# Vibe Check
### Using Twitter’s API and Sentiment Analysis to Understand What’s the What on the Internet

Today's session will cover:
1.   Setting up Access to the Twitter API and Getting API Access Keys
2.   Getting Data from Twitter using the Twitter API
3.   Basic Data Operations and Data Cleaning
4.   Sentiment Analysis With Python using NLTK

<!--- TODO: Slides with: Intros - who we are, what does FN do overview, session goals/ what is an API + QR code with link to public google colab + session end slides - career guidance? (One of our learning objectives was "What jobs or internships can you search for to use the skills covered in this workshop?" -->


# Data Retrieval

## APIs
### What are APIs?

An API is the most popular way to access data programmatically - API documentation will tell our clients what is available and how to “ask” our API for it.

If you've ever seen tweets embedded on a webpage, those were pulled in via an API!

First, we're going to set up some libraries, and our API authentication information:

We have our "bearer_token" - like a secret password that belongs to only us so Twitter knows who exactly is asking it for data - stored in a file. We're going to read the data in:


In [1]:
with open(f"../utils/bearer_token.txt", "r") as token_file:
    bearer_token = token_file.read()

Next, we'll set up what we need to make the actual request to the Twitter API:
1. The information telling Twitter exactly who we are:
    - **`bearer_token`**: the secret password, to Authenticate us
    - **`User-Agent`**: a name for what project we're working on.
    - This information is important for Twitter to track so they can keep track of who is using their API and make sure that nobody is abusing the API. Pretty much every API will require you to identify yourself in some way before you can get data back.

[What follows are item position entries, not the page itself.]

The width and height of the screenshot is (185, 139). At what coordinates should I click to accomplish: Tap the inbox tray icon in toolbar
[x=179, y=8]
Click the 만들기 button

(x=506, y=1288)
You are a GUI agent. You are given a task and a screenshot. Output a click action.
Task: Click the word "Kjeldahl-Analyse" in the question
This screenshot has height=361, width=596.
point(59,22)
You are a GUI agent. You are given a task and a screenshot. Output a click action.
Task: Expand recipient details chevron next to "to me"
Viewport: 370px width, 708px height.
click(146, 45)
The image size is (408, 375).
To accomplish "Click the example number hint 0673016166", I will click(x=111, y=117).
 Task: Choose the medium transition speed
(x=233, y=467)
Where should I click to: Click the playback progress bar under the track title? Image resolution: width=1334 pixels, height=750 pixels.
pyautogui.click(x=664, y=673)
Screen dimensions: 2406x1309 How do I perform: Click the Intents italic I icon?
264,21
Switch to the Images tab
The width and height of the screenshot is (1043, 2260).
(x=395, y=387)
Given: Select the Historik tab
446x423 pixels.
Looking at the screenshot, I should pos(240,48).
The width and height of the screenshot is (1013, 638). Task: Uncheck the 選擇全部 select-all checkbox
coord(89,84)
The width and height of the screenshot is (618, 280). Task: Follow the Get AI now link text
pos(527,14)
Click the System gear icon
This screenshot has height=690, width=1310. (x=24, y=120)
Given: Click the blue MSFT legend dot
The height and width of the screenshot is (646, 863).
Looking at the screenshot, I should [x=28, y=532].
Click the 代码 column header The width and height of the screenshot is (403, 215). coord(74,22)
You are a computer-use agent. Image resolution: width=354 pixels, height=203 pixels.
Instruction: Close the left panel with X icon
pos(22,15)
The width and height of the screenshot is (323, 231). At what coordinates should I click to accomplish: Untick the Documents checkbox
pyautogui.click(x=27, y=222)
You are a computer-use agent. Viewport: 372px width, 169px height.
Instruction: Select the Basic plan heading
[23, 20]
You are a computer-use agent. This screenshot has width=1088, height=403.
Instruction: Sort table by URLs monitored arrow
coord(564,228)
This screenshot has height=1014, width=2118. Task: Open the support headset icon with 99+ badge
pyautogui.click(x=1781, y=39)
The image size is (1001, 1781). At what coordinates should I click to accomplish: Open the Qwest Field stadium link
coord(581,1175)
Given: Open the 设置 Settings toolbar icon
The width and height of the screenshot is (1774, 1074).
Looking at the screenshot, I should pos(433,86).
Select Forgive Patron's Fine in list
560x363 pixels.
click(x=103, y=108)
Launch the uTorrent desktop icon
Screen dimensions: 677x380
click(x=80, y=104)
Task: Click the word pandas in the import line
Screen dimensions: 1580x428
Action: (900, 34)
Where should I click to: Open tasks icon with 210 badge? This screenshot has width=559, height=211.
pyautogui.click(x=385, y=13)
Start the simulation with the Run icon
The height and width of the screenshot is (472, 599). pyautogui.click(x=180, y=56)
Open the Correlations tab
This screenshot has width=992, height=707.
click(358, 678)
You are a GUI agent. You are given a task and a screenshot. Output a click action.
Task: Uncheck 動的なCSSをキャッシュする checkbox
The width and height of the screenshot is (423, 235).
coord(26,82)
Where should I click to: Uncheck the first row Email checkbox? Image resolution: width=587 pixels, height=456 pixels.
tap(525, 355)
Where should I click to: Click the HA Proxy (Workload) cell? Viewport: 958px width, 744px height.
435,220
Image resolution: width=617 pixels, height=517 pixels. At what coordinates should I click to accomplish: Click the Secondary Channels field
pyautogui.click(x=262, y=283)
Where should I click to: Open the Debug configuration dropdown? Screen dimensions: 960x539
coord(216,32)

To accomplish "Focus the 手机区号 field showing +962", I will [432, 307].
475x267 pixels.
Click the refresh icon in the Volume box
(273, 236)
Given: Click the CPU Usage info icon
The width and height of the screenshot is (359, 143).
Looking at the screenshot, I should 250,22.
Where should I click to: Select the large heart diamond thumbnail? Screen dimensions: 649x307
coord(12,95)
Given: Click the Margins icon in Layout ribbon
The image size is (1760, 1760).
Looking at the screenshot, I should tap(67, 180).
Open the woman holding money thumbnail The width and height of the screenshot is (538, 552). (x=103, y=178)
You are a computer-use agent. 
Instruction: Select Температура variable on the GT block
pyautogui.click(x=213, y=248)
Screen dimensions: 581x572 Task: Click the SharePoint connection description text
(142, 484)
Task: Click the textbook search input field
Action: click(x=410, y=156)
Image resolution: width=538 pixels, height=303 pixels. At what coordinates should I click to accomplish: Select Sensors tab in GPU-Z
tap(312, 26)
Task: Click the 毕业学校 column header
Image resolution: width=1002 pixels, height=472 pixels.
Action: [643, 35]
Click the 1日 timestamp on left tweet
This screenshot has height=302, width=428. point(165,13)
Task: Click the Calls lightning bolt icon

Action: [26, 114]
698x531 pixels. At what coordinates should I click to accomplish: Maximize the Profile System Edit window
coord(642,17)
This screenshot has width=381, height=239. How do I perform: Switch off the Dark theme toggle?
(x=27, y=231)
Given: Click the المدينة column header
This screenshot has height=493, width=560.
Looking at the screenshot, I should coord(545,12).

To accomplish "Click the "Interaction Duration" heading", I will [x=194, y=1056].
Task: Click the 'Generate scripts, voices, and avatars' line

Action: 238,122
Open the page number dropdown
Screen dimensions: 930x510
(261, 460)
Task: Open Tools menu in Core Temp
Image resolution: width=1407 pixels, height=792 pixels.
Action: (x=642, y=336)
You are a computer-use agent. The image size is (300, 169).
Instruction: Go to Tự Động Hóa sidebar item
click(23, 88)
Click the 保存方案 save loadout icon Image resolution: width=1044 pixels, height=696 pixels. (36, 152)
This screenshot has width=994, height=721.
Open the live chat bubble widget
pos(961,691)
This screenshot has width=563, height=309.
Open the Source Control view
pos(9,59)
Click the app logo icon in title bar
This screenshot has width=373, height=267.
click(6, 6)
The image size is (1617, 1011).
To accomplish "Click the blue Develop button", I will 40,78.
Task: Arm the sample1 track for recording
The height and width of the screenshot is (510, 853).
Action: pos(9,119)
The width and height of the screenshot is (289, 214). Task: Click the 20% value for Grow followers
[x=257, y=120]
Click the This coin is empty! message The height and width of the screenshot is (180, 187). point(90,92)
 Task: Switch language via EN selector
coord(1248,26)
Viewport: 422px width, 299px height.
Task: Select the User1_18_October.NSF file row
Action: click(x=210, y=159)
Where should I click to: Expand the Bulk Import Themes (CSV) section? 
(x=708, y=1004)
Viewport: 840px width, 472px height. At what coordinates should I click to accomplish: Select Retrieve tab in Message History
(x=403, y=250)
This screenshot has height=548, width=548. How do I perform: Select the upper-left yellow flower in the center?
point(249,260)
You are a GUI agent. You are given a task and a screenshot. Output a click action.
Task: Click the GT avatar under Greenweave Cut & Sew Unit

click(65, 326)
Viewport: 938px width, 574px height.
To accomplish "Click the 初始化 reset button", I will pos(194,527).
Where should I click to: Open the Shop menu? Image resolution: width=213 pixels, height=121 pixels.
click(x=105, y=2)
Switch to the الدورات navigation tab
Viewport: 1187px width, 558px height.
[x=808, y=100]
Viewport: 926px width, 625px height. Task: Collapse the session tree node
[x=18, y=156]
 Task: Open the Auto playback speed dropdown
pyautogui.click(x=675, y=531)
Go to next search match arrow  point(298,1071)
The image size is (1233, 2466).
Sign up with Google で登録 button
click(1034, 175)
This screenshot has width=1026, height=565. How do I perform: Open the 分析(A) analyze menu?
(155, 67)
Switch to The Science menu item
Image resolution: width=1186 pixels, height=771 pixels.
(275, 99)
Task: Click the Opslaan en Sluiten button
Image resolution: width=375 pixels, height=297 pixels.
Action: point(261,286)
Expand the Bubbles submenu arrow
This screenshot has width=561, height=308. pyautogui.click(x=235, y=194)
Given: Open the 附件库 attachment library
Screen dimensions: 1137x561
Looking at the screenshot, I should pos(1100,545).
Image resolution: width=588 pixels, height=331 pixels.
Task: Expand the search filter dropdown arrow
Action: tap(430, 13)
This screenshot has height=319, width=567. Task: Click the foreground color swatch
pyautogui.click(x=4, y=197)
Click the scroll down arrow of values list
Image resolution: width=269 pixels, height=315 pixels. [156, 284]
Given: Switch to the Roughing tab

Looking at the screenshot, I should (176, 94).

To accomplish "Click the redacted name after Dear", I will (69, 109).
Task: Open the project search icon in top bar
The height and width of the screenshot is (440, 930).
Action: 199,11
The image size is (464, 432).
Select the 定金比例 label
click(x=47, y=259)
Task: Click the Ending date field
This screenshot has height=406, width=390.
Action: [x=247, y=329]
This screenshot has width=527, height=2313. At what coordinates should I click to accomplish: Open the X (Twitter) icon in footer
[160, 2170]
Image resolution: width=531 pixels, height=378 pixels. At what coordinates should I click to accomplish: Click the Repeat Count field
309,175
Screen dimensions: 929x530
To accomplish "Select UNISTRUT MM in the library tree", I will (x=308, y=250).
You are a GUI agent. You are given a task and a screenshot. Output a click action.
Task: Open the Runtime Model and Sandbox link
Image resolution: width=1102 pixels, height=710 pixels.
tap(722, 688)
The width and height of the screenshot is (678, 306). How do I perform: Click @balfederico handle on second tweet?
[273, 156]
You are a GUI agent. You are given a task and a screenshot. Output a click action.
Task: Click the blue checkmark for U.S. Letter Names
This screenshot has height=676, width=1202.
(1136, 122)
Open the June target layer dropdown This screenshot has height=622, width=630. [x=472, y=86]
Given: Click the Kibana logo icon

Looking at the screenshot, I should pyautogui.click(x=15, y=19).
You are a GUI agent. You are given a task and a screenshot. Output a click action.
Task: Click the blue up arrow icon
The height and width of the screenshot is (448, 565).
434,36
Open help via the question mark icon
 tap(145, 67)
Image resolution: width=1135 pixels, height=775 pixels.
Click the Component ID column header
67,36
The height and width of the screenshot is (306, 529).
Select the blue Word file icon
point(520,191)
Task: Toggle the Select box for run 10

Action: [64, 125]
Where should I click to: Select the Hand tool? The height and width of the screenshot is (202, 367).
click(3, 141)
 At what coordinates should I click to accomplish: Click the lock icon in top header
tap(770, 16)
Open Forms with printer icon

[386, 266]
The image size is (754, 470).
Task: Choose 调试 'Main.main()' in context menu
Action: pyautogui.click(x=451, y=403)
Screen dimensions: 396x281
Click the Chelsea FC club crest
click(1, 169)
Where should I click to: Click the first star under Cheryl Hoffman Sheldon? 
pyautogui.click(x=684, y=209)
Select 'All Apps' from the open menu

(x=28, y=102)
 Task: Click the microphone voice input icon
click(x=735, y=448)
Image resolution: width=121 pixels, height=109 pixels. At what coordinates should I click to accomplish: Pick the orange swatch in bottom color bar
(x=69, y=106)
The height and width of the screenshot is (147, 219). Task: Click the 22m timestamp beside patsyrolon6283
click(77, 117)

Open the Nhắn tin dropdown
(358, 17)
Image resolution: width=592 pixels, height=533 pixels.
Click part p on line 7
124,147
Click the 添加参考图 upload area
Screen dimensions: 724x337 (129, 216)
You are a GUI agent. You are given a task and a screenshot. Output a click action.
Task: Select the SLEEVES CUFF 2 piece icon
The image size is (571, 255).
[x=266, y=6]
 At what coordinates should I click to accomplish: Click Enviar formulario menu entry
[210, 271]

2. The URL we're going to request. In this case: `https://api.twitter.com/2/tweets/search/recent`
    - **`api.twitter.com`**: tells Twitter we're trying to hit the API, as opposed to the main feed/user interface.
    - **`2`**: shows that we're hitting Version 2.0 of the API. If we put `1` instead, we would hit the 1st version, which would both require slightly different request syntax, and would return data formatted differently.
    - **`tweets`**: indicates which data type we want to request. We could also input `users`, `spaces`, or `lists` to get different datatypes back.
    - **`search`**: says we want to search over tweets. We could also put `counts` to get the number of tweets, or we could look up tweets directly by their IDs. `search` allows us to give Twitter a query - a set of terms we want to include or exclude - and we'll get back tweets that match our query terms.
    - **`recent`**: Twitter allows you to search either over only Tweets from the last week, or `all` Tweets, depending on your level of access. We'll stick to `recent`, because we're interested in what's happening on Twitter right now. 


In [2]:
import requests
import json

headers = {
    "Authorization": f"Bearer {bearer_token}",
    "User-Agent": "stem-for-her-demo"
}

search_url = "https://api.twitter.com/2/tweets/search/recent?"

## Building a Query

See: https://developer.twitter.com/en/docs/twitter-api/tweets/search/integrate/build-a-query

<!--- Audience Participation here - ask for hashtags/ keyword search ideas - maybe pull up twitter trends on a screen? Live edit notebook to change search keywords-->

-- Harry Styles, Elon Musk, other things that are trending, Taylor Swift tour?

### Optional Fields
tweet.fields lets us add specific fields -  here we add `created_at`

### Query String

-is:retweet *excludes* any retweets



In [27]:
query_string = '#harrystyles ' # tweets #HarryStyles hashtag
query_string += '"watermelon sugar" ' # tweets that have "watermelon sugar" somewhere in their text
query_string += '-is:retweet ' # eliminate retweets
print(query_string)

#harrystyles "watermelon sugar" -is:retweet 


See all the different operators types you can add to your search here: https://developer.twitter.com/en/docs/twitter-api/tweets/search/integrate/build-a-query#operators

## GET vs POST requests

When using APIs, there are multiple ways you can engage with them. The API Documentation will tell you what you're able to do, but one important thing to know about is what _type_ of requests you can make.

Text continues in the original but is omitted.